Hamed and Wu hypothesize that the differences in writing style arise because human researchers and AI-generated content have distinct objectives. Human researchers aim to report findings honestly and transparently, while AI systems, like ChatGPT, are designed to persuade readers by emphasizing specific terms, often lacking the broad contextual depth that characterizes genuine scientific research.
"ChatGPT, constrained by its current knowledge, attempts to convince readers by focusing on the most impactful words," Hamed said. "A scientist's role isn't to convince but to accurately report experimental results and methodologies. While ChatGPT focuses on depth in a single area, genuine scientific research encompasses a broad scope."
Mohammad T. Khasawneh, Distinguished Professor and Chair of the Department of Systems Science and Industrial Engineering, commended Hamed’s work: "We’re thrilled to have Dr. Ahmed Abdeen Hamed as part of our team, working on such groundbreaking ideas. In an era where ‘deepfakes’ are increasingly prevalent, his research is incredibly timely and relevant. We eagerly anticipate further collaborations and advancements in his work."

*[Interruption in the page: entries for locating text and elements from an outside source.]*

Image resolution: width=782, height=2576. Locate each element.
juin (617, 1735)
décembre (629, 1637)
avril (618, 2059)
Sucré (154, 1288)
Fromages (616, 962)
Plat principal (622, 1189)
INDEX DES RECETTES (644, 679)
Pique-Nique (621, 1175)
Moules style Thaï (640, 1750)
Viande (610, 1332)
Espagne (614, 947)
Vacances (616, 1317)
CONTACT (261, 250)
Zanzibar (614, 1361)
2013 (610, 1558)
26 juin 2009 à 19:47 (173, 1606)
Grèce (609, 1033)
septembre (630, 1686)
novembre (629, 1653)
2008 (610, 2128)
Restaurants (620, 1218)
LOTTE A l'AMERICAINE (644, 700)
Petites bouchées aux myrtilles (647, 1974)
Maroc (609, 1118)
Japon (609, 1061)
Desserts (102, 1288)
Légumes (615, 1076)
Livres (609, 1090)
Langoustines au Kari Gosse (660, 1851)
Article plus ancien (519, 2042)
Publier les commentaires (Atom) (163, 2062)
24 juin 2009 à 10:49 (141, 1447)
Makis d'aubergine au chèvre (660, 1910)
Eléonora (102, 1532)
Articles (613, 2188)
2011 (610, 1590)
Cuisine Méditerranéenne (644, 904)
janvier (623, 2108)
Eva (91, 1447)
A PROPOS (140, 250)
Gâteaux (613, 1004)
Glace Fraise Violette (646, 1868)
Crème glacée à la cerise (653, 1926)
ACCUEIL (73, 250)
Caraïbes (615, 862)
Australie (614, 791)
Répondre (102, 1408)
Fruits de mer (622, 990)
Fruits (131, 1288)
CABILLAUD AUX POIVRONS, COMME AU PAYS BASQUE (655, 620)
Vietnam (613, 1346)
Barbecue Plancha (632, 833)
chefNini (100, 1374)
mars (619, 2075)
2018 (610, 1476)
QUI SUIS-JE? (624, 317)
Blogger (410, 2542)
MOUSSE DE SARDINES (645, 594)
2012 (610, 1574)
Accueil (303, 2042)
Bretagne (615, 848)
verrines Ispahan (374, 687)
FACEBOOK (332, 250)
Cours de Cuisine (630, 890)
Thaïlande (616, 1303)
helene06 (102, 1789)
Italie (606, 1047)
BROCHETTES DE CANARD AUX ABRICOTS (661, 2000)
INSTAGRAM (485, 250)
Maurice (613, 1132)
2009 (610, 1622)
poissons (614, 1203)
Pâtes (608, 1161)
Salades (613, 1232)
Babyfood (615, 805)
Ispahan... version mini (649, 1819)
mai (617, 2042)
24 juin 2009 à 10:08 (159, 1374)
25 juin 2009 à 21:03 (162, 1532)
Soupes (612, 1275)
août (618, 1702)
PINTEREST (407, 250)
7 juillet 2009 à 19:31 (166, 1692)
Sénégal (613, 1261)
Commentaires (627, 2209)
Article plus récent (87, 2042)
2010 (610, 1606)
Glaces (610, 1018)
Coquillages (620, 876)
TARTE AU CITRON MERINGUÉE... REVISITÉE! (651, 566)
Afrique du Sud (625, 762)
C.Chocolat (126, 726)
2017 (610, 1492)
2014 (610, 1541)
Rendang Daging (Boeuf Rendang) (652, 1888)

To refine xFakeSci, Hamed plans to broaden the algorithm's applicability to a wider range of topics beyond medicine, including engineering, other scientific disciplines, and the humanities. He also anticipates that AI will continue to evolve, making it increasingly challenging to distinguish between authentic and AI-generated content.
"We'll always be playing catch-up unless we develop a comprehensive solution," he said. "We have significant work ahead to identify a general pattern or create a universal algorithm that isn’t tied to a specific version of generative AI."
Although their algorithm detects 94% of AI-generated papers, Hamed emphasized the need for caution: "This means 6 out of 100 fake papers still slip through. We must remain humble about our achievements. While we've made significant strides in raising awareness, there’s much more to be done."